There comes a film, every now and then, which appears to be obstinately resistant to reviews. This very rarely stems from the fact that the cinematic attempt in question is either a criticism-free masterpiece, or an impenetrably complex piece of work.
Both gushing and pseudo-intellectual analysis can fill up column inches easily; and every great work of art comes loaded with excess critical baggage (be it academic or journalistic), and this does not necessarily mean that any of the critics in question in fact get anything at all. Clever stuff is easy to scribble about, deplorably bad stuff is easy to complain about. But what about the obstinately mediocre?
The most recent Hugh Grant/Sarah Jessica Parker vehicle, ‘Did You Hear About The Morgans?’ belongs to this problematic category – so airtight in its clichéd but frustratingly competent set-up, that to speak about it with any incision would be to risk intellectual ridicule. But one must try. After all, just as the romcom belongs to the prime assembly line of the American film industry, so does the film critic labour to fill those dreaded column inches with cod-wisdom and questionable words of critical advice…
The marriage of a successful Manhattan couple, real estate agent Meryl Morgan (Sarah Jessica Parker) and lawyer Paul Morgan (Hugh Grant) is in danger: they are separated due to Paul’s infidelity. As Paul desperately attempts to atone for his mistake, he showers Meryl with gifts, and insists on taking her out to dinner in a fancy restaurant in an attempt to talk things through. But on that fateful night, as they walk back home, they become witnesses to the murder of one of Meryl’s clients by a contract killer and as a result, are placed under protective custody and relocated to the stuck-in-the-old-West, rural paradise of Wyoming. Once there, they are placed under the care of Clay and Emma Wheeler (Sam Eliott and Mary Steenburgen), a cheerfully gun-toting and undeniably happy older couple. As our urbane couple is thrown in with these salt of the earth types, hilarity, naturally, is expected to ensue.

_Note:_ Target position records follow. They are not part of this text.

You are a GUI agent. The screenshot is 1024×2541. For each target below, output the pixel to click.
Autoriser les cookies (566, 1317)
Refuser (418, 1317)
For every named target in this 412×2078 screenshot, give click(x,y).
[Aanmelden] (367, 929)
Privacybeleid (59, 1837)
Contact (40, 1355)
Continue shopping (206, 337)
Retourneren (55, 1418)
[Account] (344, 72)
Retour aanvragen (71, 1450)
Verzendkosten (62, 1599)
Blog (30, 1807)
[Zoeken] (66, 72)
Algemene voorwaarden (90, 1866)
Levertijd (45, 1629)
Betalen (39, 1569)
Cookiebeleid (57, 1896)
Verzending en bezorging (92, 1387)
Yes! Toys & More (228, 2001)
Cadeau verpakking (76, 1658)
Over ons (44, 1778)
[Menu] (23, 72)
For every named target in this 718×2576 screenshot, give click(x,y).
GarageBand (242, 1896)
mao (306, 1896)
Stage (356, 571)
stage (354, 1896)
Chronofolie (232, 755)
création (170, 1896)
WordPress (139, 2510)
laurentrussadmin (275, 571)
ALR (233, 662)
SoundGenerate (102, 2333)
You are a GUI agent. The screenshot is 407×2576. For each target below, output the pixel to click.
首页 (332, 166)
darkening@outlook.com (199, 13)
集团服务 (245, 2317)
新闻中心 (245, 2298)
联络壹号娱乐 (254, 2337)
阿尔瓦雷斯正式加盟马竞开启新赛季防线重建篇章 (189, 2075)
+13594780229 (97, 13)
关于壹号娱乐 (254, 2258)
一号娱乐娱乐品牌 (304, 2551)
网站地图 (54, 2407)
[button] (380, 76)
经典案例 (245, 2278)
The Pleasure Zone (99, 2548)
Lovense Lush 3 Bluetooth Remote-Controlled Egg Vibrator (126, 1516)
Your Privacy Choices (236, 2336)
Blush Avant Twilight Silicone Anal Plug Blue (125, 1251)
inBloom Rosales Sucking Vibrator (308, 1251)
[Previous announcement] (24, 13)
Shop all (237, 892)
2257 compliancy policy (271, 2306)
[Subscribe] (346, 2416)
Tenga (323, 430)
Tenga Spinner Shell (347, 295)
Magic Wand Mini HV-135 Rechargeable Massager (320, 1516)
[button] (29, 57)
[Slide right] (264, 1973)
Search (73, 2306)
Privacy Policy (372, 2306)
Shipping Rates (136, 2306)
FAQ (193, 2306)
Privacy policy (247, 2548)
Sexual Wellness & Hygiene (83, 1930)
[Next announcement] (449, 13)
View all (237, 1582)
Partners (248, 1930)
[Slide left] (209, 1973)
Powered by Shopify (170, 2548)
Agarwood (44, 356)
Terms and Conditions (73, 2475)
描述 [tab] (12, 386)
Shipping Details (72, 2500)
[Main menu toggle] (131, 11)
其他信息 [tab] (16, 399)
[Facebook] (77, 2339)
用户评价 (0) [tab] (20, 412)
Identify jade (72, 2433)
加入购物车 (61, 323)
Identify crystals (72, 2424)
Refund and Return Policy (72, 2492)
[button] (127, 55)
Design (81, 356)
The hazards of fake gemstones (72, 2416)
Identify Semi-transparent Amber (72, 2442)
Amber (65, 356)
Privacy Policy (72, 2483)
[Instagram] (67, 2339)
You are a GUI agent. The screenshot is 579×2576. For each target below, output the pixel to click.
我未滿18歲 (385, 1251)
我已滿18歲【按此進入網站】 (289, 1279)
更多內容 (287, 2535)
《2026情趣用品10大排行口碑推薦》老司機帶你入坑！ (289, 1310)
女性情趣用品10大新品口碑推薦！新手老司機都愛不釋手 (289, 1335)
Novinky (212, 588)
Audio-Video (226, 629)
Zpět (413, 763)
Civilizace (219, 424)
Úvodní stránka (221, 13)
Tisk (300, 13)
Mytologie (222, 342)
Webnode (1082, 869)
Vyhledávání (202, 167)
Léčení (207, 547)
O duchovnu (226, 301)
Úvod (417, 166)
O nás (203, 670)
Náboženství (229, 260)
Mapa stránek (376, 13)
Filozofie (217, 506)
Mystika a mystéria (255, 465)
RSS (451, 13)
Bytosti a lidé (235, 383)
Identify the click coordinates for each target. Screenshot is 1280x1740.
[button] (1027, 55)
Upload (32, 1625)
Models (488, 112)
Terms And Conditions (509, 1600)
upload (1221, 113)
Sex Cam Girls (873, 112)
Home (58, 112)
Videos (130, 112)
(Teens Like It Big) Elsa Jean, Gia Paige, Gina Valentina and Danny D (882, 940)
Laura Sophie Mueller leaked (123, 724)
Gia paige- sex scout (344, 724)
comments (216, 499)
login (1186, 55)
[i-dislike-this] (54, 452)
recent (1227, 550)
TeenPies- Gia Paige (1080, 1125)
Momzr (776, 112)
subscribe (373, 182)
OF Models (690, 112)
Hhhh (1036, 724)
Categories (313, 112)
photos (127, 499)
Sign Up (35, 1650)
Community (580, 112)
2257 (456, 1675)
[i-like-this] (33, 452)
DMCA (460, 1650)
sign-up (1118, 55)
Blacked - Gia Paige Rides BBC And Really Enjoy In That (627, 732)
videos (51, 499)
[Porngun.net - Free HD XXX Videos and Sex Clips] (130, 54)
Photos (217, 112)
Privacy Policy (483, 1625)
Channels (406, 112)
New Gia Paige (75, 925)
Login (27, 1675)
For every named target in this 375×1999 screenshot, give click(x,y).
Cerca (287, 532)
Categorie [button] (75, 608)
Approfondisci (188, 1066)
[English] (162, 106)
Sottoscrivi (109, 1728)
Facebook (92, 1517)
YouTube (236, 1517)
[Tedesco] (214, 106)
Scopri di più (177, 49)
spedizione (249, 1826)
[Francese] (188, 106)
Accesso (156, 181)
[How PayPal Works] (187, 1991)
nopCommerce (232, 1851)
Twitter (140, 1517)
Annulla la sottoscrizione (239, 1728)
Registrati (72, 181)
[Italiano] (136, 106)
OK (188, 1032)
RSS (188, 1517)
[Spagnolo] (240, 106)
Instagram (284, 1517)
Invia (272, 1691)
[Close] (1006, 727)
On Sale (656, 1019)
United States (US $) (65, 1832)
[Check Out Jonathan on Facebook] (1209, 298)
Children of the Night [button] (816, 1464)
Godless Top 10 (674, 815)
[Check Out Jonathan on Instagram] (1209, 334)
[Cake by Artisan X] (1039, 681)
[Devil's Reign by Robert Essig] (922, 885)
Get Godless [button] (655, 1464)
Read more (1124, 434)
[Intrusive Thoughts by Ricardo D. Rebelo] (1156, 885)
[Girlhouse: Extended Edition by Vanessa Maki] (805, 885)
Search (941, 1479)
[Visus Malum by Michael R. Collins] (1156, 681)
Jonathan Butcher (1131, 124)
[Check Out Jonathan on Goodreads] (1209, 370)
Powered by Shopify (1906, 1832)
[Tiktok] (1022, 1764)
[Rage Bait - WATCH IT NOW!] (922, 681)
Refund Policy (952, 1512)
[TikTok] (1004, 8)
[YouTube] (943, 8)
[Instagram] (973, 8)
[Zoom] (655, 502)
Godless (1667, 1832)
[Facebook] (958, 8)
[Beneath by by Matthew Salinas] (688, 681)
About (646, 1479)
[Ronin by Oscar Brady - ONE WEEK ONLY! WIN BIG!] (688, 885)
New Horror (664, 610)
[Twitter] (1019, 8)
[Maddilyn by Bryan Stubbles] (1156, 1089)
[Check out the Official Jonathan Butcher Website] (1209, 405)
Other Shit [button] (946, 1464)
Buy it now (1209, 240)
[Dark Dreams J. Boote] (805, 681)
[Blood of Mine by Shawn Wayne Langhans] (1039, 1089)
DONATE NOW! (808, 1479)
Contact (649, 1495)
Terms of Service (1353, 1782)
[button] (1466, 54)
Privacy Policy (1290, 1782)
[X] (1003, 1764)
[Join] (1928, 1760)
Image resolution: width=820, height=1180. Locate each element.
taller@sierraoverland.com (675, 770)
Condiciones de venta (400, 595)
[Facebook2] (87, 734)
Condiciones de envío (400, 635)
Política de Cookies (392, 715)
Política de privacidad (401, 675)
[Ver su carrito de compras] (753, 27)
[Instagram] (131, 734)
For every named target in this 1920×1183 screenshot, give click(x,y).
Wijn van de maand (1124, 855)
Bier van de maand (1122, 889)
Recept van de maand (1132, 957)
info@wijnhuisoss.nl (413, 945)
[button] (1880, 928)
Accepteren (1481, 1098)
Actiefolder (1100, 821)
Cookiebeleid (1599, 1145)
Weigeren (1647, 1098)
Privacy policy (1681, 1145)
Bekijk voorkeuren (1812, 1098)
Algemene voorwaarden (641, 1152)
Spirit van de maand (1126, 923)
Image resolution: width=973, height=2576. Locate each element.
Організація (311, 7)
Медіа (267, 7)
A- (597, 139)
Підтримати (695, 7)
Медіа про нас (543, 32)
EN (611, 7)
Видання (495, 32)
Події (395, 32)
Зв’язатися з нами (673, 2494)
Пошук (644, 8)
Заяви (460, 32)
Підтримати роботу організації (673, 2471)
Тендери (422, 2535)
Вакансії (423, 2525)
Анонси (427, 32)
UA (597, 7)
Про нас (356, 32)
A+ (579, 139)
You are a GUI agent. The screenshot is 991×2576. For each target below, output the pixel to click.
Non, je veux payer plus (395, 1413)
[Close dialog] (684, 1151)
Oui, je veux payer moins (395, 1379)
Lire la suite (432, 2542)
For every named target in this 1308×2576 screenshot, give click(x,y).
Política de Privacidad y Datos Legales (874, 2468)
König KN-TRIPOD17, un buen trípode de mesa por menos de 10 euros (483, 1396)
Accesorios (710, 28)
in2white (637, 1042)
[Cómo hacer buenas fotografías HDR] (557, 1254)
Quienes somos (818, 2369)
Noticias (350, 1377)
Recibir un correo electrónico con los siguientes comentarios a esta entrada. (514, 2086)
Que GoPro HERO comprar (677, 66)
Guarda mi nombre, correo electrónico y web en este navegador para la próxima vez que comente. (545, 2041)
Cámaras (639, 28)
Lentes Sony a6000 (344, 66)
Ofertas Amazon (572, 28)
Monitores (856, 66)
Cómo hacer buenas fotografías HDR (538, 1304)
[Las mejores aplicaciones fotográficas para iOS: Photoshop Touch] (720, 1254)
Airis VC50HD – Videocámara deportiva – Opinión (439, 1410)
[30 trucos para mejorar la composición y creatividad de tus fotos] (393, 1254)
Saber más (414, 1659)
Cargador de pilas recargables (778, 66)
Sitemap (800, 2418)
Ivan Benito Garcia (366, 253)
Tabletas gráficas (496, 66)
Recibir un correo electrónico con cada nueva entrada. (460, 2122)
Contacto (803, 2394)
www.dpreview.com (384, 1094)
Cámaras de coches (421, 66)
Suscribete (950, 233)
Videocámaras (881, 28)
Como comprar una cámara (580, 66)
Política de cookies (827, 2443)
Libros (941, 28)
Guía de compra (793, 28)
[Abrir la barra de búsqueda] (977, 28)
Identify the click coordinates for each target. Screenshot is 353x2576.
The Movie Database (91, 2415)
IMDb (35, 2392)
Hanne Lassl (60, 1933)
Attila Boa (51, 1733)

The premise itself is rather bland; save for the minor (so miniscule it’s microscopic) innovation of sprinkling the proceedings with the workings of a thriller, as suspense is created while the contract killer (Michael Kelly) rifles through Manhattan in search of the couple. But back in Wyoming, all is sunshine and bumbling locals. There is something to be said about this potentially offensive fetishisation of America’s less urban backwaters. Luckily, Wyoming itself received a far more dignified and complex treatment in Annie Proulx’s short story collection ‘Close Range’ (which includes ‘Brokeback Mountain’), so this facile presentation by director Marc Lawrence should be sticks and stones. Nevertheless, presenting the region as a fun fair of rodeos and Republicans (according to one particularly corpulent character, there is a total of 14 Democrats in the region) is highly suspect, and doesn’t do much to an already cliché-ridden script.
So it’s up to the leads to save the day. Sadly, both run on autopilot – it just so happens that Grant is better at it than Jessica Parker. You know what to expect from Grant, and you know it will be more or less decent if repetitive in the extreme. Jessica Parker, on the other hand, doesn’t really exist as a dramatic presence outside of ‘Sex and the City’s Carrie, so she’s got nothing to fall back on. Save for, you know, making an effort. But really: why bother?